Time to clarify registration's real purpose
My last two columns addressed the confusion and inconsistencies surrounding registration as illustrated by the Hellard appeal heard in the High Court last week.
Because the legislation endeavours to control title instead of function, it produces inevitable conflict between the ARB and the RIBA, while damaging the interests of nonregistered architects who are nevertheless members of the RIBA. I suggest two possible remedies.
One entails a sensible recognition of the wide and widening role that many who initially trained as architects undertake outside conventional practice, both within the development and construction industry and beyond. Examples include Roger Zogolovitch (developer), Michael Honey (past local authority/LDDC, now London Ambulance Service chief executive), Ricky Burdett (who established the Architecture Foundation), Mark Fisher (Pink Floyd 'Wall' and other gig installations), Peter Murray (ex-Blueprint publisher, now head of Wordsearch), non-practising academics and retired practitioners. These people all trained as architects. To suggest that they should be denied recognition just because they are not involved in conventional practice is both ludicrous and insulting.
To enable such recognition the current limitations on uses of affixes and entitlement to adopt the 'style' architect should be relaxed, while ratification should be granted earlier by awarding the title architect at successful completion of Part II/diploma stage. Furthermore, once 'qualified', that status has been achieved and, with any common sense, should never be subsequently denied.
To protect consumer interests, only those who qualify at Part III would gain a certificate to practise, without which there should be a restriction of function. Only those with the technical, legislative and contractual knowledge to act as practising architects, overseeing the preparation of production information and construction activities, would operate.
The anticipated indignant cries from surveyors are easily quelled by also permitting them, architectural technicians, and structural engineers to make such applications subject to appropriate standards of validation over their training.

* Entries shown
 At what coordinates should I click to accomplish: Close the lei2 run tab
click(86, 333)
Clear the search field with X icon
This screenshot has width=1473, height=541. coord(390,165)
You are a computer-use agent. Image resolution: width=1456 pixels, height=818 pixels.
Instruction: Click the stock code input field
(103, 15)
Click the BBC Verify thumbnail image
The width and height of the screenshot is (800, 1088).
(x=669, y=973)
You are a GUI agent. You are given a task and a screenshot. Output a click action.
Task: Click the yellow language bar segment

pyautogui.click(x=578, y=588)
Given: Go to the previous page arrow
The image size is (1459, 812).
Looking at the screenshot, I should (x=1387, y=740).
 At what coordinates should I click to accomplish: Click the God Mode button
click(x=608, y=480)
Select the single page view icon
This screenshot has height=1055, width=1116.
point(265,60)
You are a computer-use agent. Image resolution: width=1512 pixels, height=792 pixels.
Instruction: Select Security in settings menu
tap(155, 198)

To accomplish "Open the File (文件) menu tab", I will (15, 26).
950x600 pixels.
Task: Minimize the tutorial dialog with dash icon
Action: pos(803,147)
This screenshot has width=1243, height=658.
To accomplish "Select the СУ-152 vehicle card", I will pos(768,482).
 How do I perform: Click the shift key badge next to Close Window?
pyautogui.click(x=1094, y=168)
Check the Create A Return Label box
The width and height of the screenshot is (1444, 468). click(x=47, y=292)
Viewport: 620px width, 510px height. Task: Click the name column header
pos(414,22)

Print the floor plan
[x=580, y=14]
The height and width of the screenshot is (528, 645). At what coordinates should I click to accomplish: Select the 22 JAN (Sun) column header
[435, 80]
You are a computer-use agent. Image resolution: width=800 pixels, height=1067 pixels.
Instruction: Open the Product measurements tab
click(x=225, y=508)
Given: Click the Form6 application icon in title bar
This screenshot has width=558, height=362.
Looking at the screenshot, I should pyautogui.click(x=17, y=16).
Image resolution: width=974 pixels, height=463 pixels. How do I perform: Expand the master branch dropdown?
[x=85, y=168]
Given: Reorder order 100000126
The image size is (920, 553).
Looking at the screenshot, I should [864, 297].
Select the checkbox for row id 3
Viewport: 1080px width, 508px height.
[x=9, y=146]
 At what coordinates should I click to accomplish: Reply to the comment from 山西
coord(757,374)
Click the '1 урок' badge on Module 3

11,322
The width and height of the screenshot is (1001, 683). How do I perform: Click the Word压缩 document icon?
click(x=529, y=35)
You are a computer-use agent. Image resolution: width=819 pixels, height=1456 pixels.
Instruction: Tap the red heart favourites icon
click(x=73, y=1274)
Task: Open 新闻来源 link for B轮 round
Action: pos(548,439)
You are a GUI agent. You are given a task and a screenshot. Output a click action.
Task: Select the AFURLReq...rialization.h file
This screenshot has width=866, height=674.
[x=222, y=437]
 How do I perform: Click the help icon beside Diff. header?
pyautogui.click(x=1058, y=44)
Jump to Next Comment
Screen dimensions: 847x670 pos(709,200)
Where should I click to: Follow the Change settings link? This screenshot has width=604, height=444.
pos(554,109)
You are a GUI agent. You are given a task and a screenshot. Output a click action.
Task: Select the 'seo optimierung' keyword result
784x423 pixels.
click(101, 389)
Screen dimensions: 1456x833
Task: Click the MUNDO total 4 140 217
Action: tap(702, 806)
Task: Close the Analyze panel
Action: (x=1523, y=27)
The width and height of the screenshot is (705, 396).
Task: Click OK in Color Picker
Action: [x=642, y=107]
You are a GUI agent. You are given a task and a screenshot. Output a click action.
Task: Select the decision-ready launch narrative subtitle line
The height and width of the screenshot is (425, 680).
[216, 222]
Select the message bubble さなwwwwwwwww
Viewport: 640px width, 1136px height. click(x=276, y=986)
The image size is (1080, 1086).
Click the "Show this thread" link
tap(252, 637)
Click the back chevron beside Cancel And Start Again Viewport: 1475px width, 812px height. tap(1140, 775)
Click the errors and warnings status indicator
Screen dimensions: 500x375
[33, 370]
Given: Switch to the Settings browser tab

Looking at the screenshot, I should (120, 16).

* Questions to answer
1: In the registration column, who would get a certificate to practise?
2: Using the registration column, explain why only Part III qualifiers would be allowed to practise.
3: Pick up the registration column after its last sentence and write the next part.
The items have no connection to the registration column.

* Numbered answers
1: Only those who qualify at Part III.

2: This limit is meant to protect consumer interests. Only people with the technical, legislative and contractual knowledge to act as practising architects, overseeing production information and construction work, would operate.

3:
There are strong precedents for all this: it's a criminal offence, unless registered, to issue a writ or prescribe drugs. If, like law and medicine, appropriate standards of architectural service are to be pursued through registration, there is no point in letting any untrained Tom, Dick, or Harriet offer the service. To be effective such registration must, logically, control function. The ARB's law-imposed preoccupation with title is nugatory.
The alternative remedy is, of course, deregistration. To claim that the current arrangements enable the ARB to protect the public from those incompetent or unworthy to act as 'consultants' is absurd: anyone is allowed to offer architectural services.
We would be better off having no registration, like engineers and quantity surveyors, rather than enduring controls that are blatantly unfair to many of our members, cause deep division within our ranks, and allow charlatans to compete unrestricted for architectural work.
So which way is best: an effective and practical form of registration, or deregistration? Certainly the current halfway house where we suffer the ambiguity of unworkable legislation, while being dictated to by a registration board at sea with itself and (potentially) at loggerheads with the profession, is no way forward.